Défendons le droit international!

La doctrine « Donroe » de Trump ne rendra sans doute pas les États-Unis plus grands. Mais elle peut détruire le droit international.

Quand Donald Trump se met en scène en James Monroe (5e président des États-Unis, 1817-1825) et prétend ressusciter la doctrine Monroe sous le nom de doctrine « Donroe », on repense à une remarque de Karl Marx en 1852: « Hegel remarque quelque part que tous les grands faits et personnages de l’histoire mondiale se produisent pour ainsi dire deux fois. Il a oublié d’ajouter: la première fois comme tragédie, la seconde comme farce. »

De la doctrine Monroe à la doctrine « Donroe »

La doctrine Monroe, lancée en 1823 sous le slogan « L’Amérique aux Américains », a conduit en 1848 à la conquête de la moitié du territoire mexicain, avant de transformer ensuite l’Amérique latine en « arrière-cour ». À l’origine, il s’agissait de la stratégie d’un empire en ascension face à une puissance coloniale sur le déclin, l’Espagne. La doctrine « Donroe », elle, ressemble à un mélange de coup de force et d’acte de désespoir d’une « Amérique » en perte de vitesse face à des puissances (économiques et militaires) qui montent, comme la Chine, mais aussi l’Inde.

Les deux objectifs principaux de la doctrine « Donroe » sont clairs: renforcer la puissance américaine et détruire le droit international (dont font partie les droits humains). Quant à la stratégie pour y parvenir, il se pourrait que la question de la puissance tourne à la farce, tandis que celle du droit risque de finir en tragédie. L’enlèvement du président vénézuélien Maduro et de sa compagne en dit davantage sur la faiblesse du régime vénézuélien que sur la force des États-Unis. L’isolement de Maduro et de son parti se voit à la passivité de la population, y compris de ce qui reste de la base chaviste. Trump – du moins jusqu’ici – a renoncé à envahir le Venezuela. Il sait que la Colombie et le Mexique seraient beaucoup plus difficiles à contrôler. Même constat pour l’Iran. Malgré la crise profonde que traverse Cuba, attaquer La Havane serait encore plus risqué.

S’ajoute à cela que l’application de la doctrine « Donroe » en Amérique latine profite davantage à la Chine qu’elle ne lui nuit. Même les régimes d’extrême droite, comme l’Argentine de Milei, ne veulent pas – ou ne peuvent pas – renoncer à la coopération économique avec la puissance asiatique. Dans le plus grand pays d’Amérique latine, le Brésil, la doctrine « Donroe » a d’ailleurs échoué, aussi bien dans le conflit douanier que dans « l’affaire Bolsonaro », avant même d’avoir été proclamée.
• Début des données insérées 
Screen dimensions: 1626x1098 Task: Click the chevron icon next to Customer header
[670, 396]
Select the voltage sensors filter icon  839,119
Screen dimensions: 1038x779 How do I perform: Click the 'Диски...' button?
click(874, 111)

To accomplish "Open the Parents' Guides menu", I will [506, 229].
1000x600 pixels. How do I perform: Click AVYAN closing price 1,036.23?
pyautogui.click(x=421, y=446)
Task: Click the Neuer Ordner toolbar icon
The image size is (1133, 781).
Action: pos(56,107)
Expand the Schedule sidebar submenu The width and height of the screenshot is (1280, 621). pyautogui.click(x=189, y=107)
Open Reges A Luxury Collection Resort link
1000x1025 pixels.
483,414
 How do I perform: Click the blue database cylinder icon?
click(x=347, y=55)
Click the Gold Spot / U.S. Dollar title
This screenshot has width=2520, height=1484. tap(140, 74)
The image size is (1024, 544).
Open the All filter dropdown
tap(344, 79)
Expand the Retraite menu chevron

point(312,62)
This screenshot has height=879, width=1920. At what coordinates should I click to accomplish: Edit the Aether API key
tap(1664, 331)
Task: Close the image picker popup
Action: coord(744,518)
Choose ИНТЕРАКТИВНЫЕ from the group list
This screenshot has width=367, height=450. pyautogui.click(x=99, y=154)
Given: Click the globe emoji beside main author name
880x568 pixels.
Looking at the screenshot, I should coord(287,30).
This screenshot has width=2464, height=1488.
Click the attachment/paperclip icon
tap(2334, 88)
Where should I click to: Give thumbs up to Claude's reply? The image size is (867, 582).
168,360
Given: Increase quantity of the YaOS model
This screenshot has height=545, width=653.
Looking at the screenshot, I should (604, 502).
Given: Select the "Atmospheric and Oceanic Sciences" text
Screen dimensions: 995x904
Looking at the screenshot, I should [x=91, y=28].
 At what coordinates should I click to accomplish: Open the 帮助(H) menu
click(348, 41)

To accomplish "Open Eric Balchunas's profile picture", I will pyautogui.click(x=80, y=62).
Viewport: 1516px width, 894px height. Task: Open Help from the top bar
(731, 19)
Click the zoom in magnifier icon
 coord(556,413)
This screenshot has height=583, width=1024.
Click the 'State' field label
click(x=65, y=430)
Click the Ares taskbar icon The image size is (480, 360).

L’annexion du Groenland affaiblirait fortement les États-Unis. Ce serait la fin de l’OTAN, un acquis majeur de l’impérialisme américain. Cela provoquerait une perte massive de prestige à l’échelle mondiale. Et sur le plan intérieur, cela ne ferait qu’accentuer la fracture aux États-Unis, y compris au sein du mouvement MAGA.

Des complices contre le droit international

La plus grande menace de la doctrine « Donroe », c’est la destruction du droit international – parce que les autres puissances y participent. Avec les seigneurs de guerre Poutine et Netanyahu, Trump tient deux complices rêvés. L’impérialisme chinois prétend que la menace sur Taïwan n’est pas une question de droit international. Quant à l’Union européenne, on ne peut pas compter sur elle: sa politique d’asile en Méditerranée et sa complicité passive avec le génocide israélien à Gaza en disent long. Et la Suisse? Elle ne reconnaît même pas – contrairement à certains États européens – le droit d’existence de l’État palestinien!

La réponse la plus importante à la doctrine « Donroe », c’est de défendre le droit international et les droits humains qui y sont liés. Pour être crédible, il faut considérer tous les peuples comme égaux en droits: le peuple palestinien comme le peuple ukrainien, le peuple groenlandais comme le peuple taïwanais.

S’agissant de la Suisse, une neutralité comprise de manière universaliste l’oblige plus que jamais à défendre le droit international et à renforcer l’ONU. Cela implique de renoncer aux affaires d’armement avec des États qui violent le droit international et bafouent systématiquement les droits humains. Cela implique aussi d’adhérer au Traité sur l’interdiction des armes nucléaires.

Empêchons que l’affaiblissement du droit international tourne à la tragédie! Et faisons en sorte que la doctrine « Donroe » ne soit qu’une farce!